L'abattage rituel du bétail (shekhita) participe du même principe : même après que les gestes prescrits ont été effectués, s'il apparaît que la bête abattue portait à l'insu de tous, sur l'une de ses parties vitales, une lésion, la viande n'est plus consommable ; elle n'est plus casher. L'abattage ne saurait concerner que des animaux parfaitement vivants au moment de leur mort. Un animal malade, blessé ou mutilé est tarèph, " déchiré " ; il n'est pas envisageable de le consommer, pas plus qu'il ne serait envisageable de faire les gestes de l'abattage rituel sur un animal déjà mort. L'animal est soit casher, soit tarèph. Il doit entrer sans l'ombre d'un doute dans l'une de ces deux catégories.

Consigne:
Modifiez le passage sur l'abattage rituel en le reprenant à partir de « L'abattage rituel du » jusqu'à « ces deux catégories. », et mettez « chair » à la place de « viande ». Les entrées ne sont pas nécessaires ici.

Données fournies:
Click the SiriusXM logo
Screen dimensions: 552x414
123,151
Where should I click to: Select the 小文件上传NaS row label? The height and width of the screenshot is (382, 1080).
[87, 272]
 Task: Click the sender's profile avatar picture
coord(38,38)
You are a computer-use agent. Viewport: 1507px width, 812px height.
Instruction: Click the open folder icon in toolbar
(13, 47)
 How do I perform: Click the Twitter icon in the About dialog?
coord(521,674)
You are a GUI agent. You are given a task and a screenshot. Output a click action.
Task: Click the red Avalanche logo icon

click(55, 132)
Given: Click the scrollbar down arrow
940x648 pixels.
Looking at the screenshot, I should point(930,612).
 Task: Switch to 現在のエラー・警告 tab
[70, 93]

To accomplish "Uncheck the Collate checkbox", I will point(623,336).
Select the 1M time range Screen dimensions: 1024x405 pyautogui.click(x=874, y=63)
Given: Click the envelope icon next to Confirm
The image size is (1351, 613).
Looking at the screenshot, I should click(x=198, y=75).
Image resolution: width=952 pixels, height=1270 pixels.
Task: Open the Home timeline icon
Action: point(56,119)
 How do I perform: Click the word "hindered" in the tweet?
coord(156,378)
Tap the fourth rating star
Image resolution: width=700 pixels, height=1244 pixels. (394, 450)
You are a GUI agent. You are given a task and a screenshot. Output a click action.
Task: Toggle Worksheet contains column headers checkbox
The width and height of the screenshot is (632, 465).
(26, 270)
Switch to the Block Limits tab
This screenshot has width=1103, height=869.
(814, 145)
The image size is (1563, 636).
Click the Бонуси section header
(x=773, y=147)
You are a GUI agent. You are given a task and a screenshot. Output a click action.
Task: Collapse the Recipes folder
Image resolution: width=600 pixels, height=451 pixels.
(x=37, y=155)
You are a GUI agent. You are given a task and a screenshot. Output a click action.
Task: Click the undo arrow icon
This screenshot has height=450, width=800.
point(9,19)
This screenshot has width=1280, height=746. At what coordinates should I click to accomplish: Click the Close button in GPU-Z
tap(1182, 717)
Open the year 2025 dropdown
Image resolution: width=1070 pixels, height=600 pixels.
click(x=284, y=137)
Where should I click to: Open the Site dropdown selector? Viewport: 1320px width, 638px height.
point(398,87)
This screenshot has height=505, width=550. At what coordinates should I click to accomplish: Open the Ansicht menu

Solution détaillée:
L'abattage rituel du bétail (shekhita) participe du même principe : même après que les gestes prescrits ont été effectués, s'il apparaît que la bête abattue portait à l'insu de tous, sur l'une de ses parties vitales, une lésion, la chair n'est plus consommable ; elle n'est plus casher. L'abattage ne saurait concerner que des animaux parfaitement vivants au moment de leur mort. Un animal malade, blessé ou mutilé est tarèph, " déchiré " ; il n'est pas envisageable de le consommer, pas plus qu'il ne serait envisageable de faire les gestes de l'abattage rituel sur un animal déjà mort. L'animal est soit casher, soit tarèph. Il doit entrer sans l'ombre d'un doute dans l'une de ces deux catégories.